It is a good idea to set a certain amount by way of investments from your salary. It is also a a very good idea to first remove a fixed sum from salary and than use the remaining for household expenses. Here are 4 instruments that you must invest from your salary.
Public Provident Fund
The Public Provident Fund (PPF) is an instrument that every salary earner must consider for numerous reasons. The first and foremost is the interest rate of 7.9 per cent, which is superior to bank interest rates. The interest on the PPF is tax free in the hands of investors.
It is important to remember that PPF also qualifies for tax benefit under Sec80C of the Income Tax Act. This means if you invest a sum of Rs 1.5 lakhs, the same qualifies for tax break.
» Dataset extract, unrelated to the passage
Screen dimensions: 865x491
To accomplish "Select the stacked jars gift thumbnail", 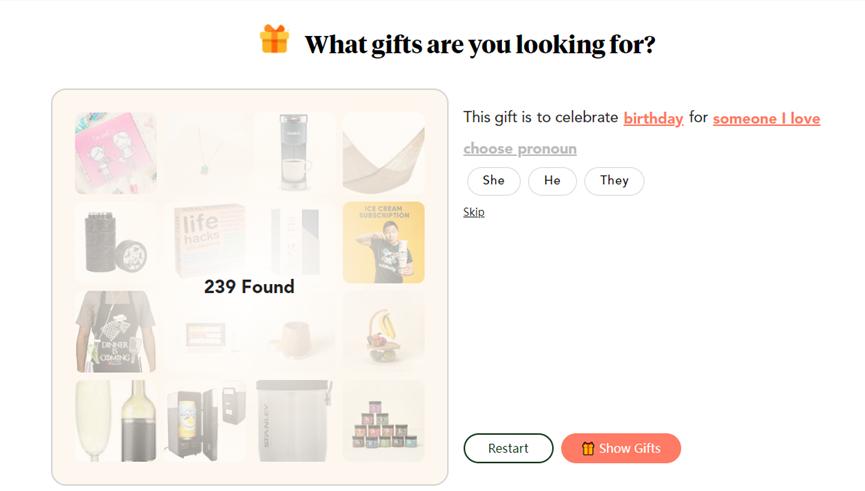I will point(383,420).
The one advantage of the PPF is that it helps you build a corpus for retirement, given that it has a tenure of 15-years.
Recurring deposits are also not a bad bet for those looking at building a corpus. Most of the banks offer an interest rate of around 6 to 8 per cent. Remember, unlike bank deposits, recurring deposits are very much taxable.
Individuals may look at investing in the name of the spouse if they wish to take advantage of tax breaks. It is important to remember that you need to do a little research before investing in recurring deposits, especially with regards to interest rates.
Systematic Investment Plans
Systematic Investment Plans (SIPs) are also a great way of investing. The beauty of SIPs is that they allow you to invest small sums of Rs 500 to Rs 1,000 every month. The initial amount could be as small as Rs 5,000.
Here again, you may need some advise to pick the right kind of investment. There are various large, small and midcap investment schemes that you may look at for SIPs.
You can also look at debt dedicated funds, which invest money in debt. These are now risky investments as compared to equity mutual funds.
Post office recurring deposits
This is also a very safe investment that you could consider from your salary. The interest rate offered is 7.2 per cent, which is compounded every quarterly. A joint account can be opened by two adults. Interestingly, the account can be transferred from one post office to another. Here again the interest is fully taxable and hence there is no tax break.